**Problem description**: Your output must match the data word for word, with every line included.

**Records**:
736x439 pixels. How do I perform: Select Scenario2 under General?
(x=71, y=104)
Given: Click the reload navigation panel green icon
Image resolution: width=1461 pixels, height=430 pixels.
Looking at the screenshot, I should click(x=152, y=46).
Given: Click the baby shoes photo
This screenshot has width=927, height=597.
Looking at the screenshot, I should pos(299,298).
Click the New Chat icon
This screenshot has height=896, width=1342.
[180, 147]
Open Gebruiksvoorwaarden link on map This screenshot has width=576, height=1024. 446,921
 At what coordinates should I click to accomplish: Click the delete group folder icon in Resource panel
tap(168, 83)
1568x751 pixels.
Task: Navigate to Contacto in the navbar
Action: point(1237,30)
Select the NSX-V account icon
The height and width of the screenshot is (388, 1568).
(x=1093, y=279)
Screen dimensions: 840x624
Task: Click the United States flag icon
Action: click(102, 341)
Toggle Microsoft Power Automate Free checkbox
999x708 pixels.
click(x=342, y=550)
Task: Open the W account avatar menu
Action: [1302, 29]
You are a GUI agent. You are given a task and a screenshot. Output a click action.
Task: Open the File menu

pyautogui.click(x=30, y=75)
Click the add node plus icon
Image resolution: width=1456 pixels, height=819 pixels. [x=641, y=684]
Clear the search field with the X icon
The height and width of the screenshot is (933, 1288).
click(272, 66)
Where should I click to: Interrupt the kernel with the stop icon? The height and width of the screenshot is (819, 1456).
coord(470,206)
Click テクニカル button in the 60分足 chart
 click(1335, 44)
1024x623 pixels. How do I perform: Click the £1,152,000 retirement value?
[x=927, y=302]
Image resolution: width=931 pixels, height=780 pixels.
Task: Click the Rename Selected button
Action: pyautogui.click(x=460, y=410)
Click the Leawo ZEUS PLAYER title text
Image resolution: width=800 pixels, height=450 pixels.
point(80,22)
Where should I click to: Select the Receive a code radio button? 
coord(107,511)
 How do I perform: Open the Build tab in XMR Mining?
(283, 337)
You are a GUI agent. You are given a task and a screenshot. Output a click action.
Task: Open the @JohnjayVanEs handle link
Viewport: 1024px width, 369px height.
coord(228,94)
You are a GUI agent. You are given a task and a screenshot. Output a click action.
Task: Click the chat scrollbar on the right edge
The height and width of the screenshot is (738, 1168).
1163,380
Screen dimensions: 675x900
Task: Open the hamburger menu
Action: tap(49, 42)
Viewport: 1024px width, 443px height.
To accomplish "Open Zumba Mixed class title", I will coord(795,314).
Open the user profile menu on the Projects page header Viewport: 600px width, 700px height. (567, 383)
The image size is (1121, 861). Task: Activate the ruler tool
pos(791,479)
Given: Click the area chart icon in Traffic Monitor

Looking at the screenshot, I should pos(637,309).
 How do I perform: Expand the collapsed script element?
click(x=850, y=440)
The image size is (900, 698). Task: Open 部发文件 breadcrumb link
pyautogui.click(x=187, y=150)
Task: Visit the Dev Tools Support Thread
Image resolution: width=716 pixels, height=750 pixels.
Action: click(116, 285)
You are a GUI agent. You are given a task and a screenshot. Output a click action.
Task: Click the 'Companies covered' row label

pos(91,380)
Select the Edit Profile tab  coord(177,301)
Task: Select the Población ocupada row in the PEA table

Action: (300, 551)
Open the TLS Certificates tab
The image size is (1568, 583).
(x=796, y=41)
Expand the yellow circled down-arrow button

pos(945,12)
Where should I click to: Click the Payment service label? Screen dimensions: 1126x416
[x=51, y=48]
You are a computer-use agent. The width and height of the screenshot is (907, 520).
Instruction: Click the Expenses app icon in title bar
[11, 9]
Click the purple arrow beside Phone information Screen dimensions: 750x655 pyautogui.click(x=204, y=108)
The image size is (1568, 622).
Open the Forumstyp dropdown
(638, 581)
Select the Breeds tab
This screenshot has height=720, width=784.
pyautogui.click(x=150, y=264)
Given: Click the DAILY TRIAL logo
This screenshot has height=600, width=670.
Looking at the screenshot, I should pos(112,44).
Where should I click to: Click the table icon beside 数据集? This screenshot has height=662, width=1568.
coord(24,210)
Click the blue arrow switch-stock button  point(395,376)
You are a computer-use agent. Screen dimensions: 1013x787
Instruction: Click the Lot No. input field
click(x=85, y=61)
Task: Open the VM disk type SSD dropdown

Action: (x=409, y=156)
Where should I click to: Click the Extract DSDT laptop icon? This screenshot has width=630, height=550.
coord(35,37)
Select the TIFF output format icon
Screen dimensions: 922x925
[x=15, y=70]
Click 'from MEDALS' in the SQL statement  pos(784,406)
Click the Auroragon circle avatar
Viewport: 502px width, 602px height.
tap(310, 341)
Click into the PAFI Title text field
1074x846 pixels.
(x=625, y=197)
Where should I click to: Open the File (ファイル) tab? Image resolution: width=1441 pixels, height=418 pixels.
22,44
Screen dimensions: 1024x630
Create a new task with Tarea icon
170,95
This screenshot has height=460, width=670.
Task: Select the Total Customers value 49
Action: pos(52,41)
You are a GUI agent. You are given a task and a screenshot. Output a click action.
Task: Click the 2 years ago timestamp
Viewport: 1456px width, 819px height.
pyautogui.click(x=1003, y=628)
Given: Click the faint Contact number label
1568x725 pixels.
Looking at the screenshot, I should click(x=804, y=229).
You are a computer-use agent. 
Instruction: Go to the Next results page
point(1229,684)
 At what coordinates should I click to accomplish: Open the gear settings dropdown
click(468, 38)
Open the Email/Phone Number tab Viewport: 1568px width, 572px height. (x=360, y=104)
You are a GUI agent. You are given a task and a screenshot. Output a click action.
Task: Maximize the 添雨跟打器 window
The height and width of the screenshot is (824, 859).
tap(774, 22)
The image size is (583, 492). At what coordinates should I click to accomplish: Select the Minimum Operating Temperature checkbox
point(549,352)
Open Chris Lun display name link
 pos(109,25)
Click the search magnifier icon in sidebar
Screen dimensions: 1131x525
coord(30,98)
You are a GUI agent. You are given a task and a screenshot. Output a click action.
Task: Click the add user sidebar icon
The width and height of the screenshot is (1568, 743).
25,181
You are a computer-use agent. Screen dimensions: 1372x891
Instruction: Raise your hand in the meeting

**Response for this exercise**:
736x439 pixels. How do I perform: Select Scenario2 under General?
(x=71, y=104)
Given: Click the reload navigation panel green icon
Image resolution: width=1461 pixels, height=430 pixels.
Looking at the screenshot, I should click(x=152, y=46).
Given: Click the baby shoes photo
This screenshot has width=927, height=597.
Looking at the screenshot, I should pos(299,298).
Click the New Chat icon
This screenshot has height=896, width=1342.
[180, 147]
Open Gebruiksvoorwaarden link on map This screenshot has width=576, height=1024. 446,921
 At what coordinates should I click to accomplish: Click the delete group folder icon in Resource panel
tap(168, 83)
1568x751 pixels.
Task: Navigate to Contacto in the navbar
Action: point(1237,30)
Select the NSX-V account icon
The height and width of the screenshot is (388, 1568).
(x=1093, y=279)
Screen dimensions: 840x624
Task: Click the United States flag icon
Action: click(102, 341)
Toggle Microsoft Power Automate Free checkbox
999x708 pixels.
click(x=342, y=550)
Task: Open the W account avatar menu
Action: [1302, 29]
You are a GUI agent. You are given a task and a screenshot. Output a click action.
Task: Open the File menu

pyautogui.click(x=30, y=75)
Click the add node plus icon
Image resolution: width=1456 pixels, height=819 pixels. [x=641, y=684]
Clear the search field with the X icon
The height and width of the screenshot is (933, 1288).
click(272, 66)
Where should I click to: Interrupt the kernel with the stop icon? The height and width of the screenshot is (819, 1456).
coord(470,206)
Click テクニカル button in the 60分足 chart
 click(1335, 44)
1024x623 pixels. How do I perform: Click the £1,152,000 retirement value?
[x=927, y=302]
Image resolution: width=931 pixels, height=780 pixels.
Task: Click the Rename Selected button
Action: pyautogui.click(x=460, y=410)
Click the Leawo ZEUS PLAYER title text
Image resolution: width=800 pixels, height=450 pixels.
point(80,22)
Where should I click to: Select the Receive a code radio button? 
coord(107,511)
 How do I perform: Open the Build tab in XMR Mining?
(283, 337)
You are a GUI agent. You are given a task and a screenshot. Output a click action.
Task: Open the @JohnjayVanEs handle link
Viewport: 1024px width, 369px height.
coord(228,94)
You are a GUI agent. You are given a task and a screenshot. Output a click action.
Task: Click the chat scrollbar on the right edge
The height and width of the screenshot is (738, 1168).
1163,380
Screen dimensions: 675x900
Task: Open the hamburger menu
Action: tap(49, 42)
Viewport: 1024px width, 443px height.
To accomplish "Open Zumba Mixed class title", I will coord(795,314).
Open the user profile menu on the Projects page header Viewport: 600px width, 700px height. (567, 383)
The image size is (1121, 861). Task: Activate the ruler tool
pos(791,479)
Given: Click the area chart icon in Traffic Monitor

Looking at the screenshot, I should pos(637,309).
 How do I perform: Expand the collapsed script element?
click(x=850, y=440)
The image size is (900, 698). Task: Open 部发文件 breadcrumb link
pyautogui.click(x=187, y=150)
Task: Visit the Dev Tools Support Thread
Image resolution: width=716 pixels, height=750 pixels.
Action: click(116, 285)
You are a GUI agent. You are given a task and a screenshot. Output a click action.
Task: Click the 'Companies covered' row label

pos(91,380)
Select the Edit Profile tab  coord(177,301)
Task: Select the Población ocupada row in the PEA table

Action: (300, 551)
Open the TLS Certificates tab
The image size is (1568, 583).
(x=796, y=41)
Expand the yellow circled down-arrow button

pos(945,12)
Where should I click to: Click the Payment service label? Screen dimensions: 1126x416
[x=51, y=48]
You are a computer-use agent. The width and height of the screenshot is (907, 520).
Instruction: Click the Expenses app icon in title bar
[11, 9]
Click the purple arrow beside Phone information Screen dimensions: 750x655 pyautogui.click(x=204, y=108)
The image size is (1568, 622).
Open the Forumstyp dropdown
(638, 581)
Select the Breeds tab
This screenshot has height=720, width=784.
pyautogui.click(x=150, y=264)
Given: Click the DAILY TRIAL logo
This screenshot has height=600, width=670.
Looking at the screenshot, I should pos(112,44).
Where should I click to: Click the table icon beside 数据集? This screenshot has height=662, width=1568.
coord(24,210)
Click the blue arrow switch-stock button  point(395,376)
You are a computer-use agent. Screen dimensions: 1013x787
Instruction: Click the Lot No. input field
click(x=85, y=61)
Task: Open the VM disk type SSD dropdown

Action: (x=409, y=156)
Where should I click to: Click the Extract DSDT laptop icon? This screenshot has width=630, height=550.
coord(35,37)
Select the TIFF output format icon
Screen dimensions: 922x925
[x=15, y=70]
Click 'from MEDALS' in the SQL statement  pos(784,406)
Click the Auroragon circle avatar
Viewport: 502px width, 602px height.
tap(310, 341)
Click into the PAFI Title text field
1074x846 pixels.
(x=625, y=197)
Where should I click to: Open the File (ファイル) tab? Image resolution: width=1441 pixels, height=418 pixels.
22,44
Screen dimensions: 1024x630
Create a new task with Tarea icon
170,95
This screenshot has height=460, width=670.
Task: Select the Total Customers value 49
Action: pos(52,41)
You are a GUI agent. You are given a task and a screenshot. Output a click action.
Task: Click the 2 years ago timestamp
Viewport: 1456px width, 819px height.
pyautogui.click(x=1003, y=628)
Given: Click the faint Contact number label
1568x725 pixels.
Looking at the screenshot, I should click(x=804, y=229).
You are a computer-use agent. 
Instruction: Go to the Next results page
point(1229,684)
 At what coordinates should I click to accomplish: Open the gear settings dropdown
click(468, 38)
Open the Email/Phone Number tab Viewport: 1568px width, 572px height. (x=360, y=104)
You are a GUI agent. You are given a task and a screenshot. Output a click action.
Task: Maximize the 添雨跟打器 window
The height and width of the screenshot is (824, 859).
tap(774, 22)
The image size is (583, 492). At what coordinates should I click to accomplish: Select the Minimum Operating Temperature checkbox
point(549,352)
Open Chris Lun display name link
 pos(109,25)
Click the search magnifier icon in sidebar
Screen dimensions: 1131x525
coord(30,98)
You are a GUI agent. You are given a task and a screenshot. Output a click action.
Task: Click the add user sidebar icon
The width and height of the screenshot is (1568, 743).
25,181
You are a computer-use agent. Screen dimensions: 1372x891
Instruction: Raise your hand in the meeting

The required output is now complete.